Daniel Henshall, charming and gregarious Australian character actor who burst onto the international scene with his chilling performance as serial killer John Bunting in Justin Kurzel’s “Snowtown” in 2011. Graffiti with Punctuation were delighted to have the opportunity to chat with Mr. Henshall - supporting the release of “Ghost in the Shell” on VOD. Henshall plays a small but pivotal part of Skinny Man in “Ghost in the Shell,” a character that excited him because it was a somewhat, schizophrenic.
“First of all it was an amalgamation of two characters and two prominent characters albeit short lived within the original that sort of it was a metaphor for what was going on in that society."
Henshall relished the opportunity to portray a character that must wrestle with “be[ing] told after the fact that you’ve committed a crime, killed people, and you have no recollection, only to be then wiped and controlled by another being.” What a great arc for theTHIS? small but crucial performer.

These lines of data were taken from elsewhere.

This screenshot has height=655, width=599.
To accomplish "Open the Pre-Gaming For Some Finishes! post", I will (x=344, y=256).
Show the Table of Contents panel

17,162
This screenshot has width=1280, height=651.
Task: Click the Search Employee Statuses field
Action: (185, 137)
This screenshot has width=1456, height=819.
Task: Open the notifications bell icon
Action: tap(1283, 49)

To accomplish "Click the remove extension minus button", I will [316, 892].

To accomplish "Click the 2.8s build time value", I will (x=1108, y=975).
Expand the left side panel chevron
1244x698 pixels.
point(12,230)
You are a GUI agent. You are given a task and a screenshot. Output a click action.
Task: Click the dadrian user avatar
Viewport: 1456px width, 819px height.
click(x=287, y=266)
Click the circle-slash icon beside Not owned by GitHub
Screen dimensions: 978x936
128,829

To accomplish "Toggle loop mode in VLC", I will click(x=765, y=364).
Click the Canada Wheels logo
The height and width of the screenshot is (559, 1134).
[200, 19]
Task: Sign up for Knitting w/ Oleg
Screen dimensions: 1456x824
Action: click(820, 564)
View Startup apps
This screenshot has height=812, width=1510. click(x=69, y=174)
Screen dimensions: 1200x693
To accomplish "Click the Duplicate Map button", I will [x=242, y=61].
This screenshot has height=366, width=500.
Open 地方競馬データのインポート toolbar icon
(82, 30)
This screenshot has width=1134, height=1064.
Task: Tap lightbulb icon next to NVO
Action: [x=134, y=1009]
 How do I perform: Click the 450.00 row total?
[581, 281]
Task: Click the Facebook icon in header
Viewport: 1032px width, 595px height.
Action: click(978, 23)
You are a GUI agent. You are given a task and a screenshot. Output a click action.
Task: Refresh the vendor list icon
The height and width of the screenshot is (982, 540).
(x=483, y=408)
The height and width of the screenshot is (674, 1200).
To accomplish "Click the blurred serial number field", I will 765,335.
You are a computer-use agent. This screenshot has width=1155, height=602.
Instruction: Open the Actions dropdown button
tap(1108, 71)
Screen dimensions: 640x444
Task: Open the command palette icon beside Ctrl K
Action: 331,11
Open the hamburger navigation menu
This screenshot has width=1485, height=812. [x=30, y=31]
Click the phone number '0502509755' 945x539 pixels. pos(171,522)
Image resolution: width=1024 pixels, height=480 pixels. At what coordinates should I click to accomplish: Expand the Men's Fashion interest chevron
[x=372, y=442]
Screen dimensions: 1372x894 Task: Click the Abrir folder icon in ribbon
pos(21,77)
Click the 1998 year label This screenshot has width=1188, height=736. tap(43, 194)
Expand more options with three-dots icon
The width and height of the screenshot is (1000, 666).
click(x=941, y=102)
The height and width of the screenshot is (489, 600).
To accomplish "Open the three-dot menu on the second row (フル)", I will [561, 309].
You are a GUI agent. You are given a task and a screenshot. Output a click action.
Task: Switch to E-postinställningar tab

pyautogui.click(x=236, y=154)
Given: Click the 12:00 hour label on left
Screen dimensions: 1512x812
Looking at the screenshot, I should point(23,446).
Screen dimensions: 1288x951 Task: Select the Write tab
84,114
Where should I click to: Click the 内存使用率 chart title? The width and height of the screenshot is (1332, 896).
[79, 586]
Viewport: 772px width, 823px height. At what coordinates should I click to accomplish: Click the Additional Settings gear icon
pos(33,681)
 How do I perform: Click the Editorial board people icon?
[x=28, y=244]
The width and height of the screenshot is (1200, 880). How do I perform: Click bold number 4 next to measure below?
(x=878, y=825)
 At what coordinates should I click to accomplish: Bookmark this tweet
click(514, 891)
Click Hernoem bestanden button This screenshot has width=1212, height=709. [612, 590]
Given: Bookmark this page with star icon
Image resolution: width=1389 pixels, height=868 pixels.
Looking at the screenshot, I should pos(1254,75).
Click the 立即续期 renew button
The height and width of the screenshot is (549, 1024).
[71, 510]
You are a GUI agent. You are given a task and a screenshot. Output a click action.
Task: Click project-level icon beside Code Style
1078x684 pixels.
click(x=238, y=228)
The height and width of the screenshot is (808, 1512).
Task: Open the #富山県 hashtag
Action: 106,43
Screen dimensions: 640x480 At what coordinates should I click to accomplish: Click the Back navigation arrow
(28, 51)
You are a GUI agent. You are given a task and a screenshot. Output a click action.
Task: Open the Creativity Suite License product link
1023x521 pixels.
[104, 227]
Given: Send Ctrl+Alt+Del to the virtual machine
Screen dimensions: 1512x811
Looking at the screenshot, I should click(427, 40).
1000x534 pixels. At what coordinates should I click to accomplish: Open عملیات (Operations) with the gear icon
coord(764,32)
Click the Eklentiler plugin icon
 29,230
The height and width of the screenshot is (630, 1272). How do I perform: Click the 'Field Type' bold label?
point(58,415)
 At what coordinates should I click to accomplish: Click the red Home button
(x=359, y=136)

Despite his short time shooting, Henshall described Sanders’ style as “relentless.”
When the conversation moved to FIVE STAR FILMS Henshall was quick to say that he hasn’t really got a perfect film, per se, but that he does have a couple of ‘go toos.’
“I love Bong Joon Ho’s “Memories of a Murder,” it’s fantastic. There’s something really eclectic and diverse and perverse and wonderfully conceived on that film. Each frame feels like a painting. And the performances are so joyous they’re big, they’re full bodied and yet you’re pulled into this heightened reality.”
Henshall described working with Director Bong on "Okja" as a dream come true and that the young master is “so deeply focused and immersed in the work and it’s just contagious. You don’t want to be out of [his] presence because you want to feed off that.”
Paul Thomas Anderson; I love his films, but I specifically love “The Master.” I think Joaquin Phoenix is superb in that film and Phillip Seymour Hoffman gets more and more..’better’ each time I’ve watched it. But there’s one particular scene in that film that just rocks me every time I see it. Joaquin goes to see a girl that He was seeing and … he talks to Her mother. He doesn’t say much but you have this fear that anything can happen - and of course nothing bad does happen to that woman in that scene - there’s something so arresting about his performance.
I love Bill Murray in “Lost in Translation.” I think that’s classic Murray and I think there’s something to be said about his subtle comedy or nuanced comedy and no-one else does it like that, so brilliant.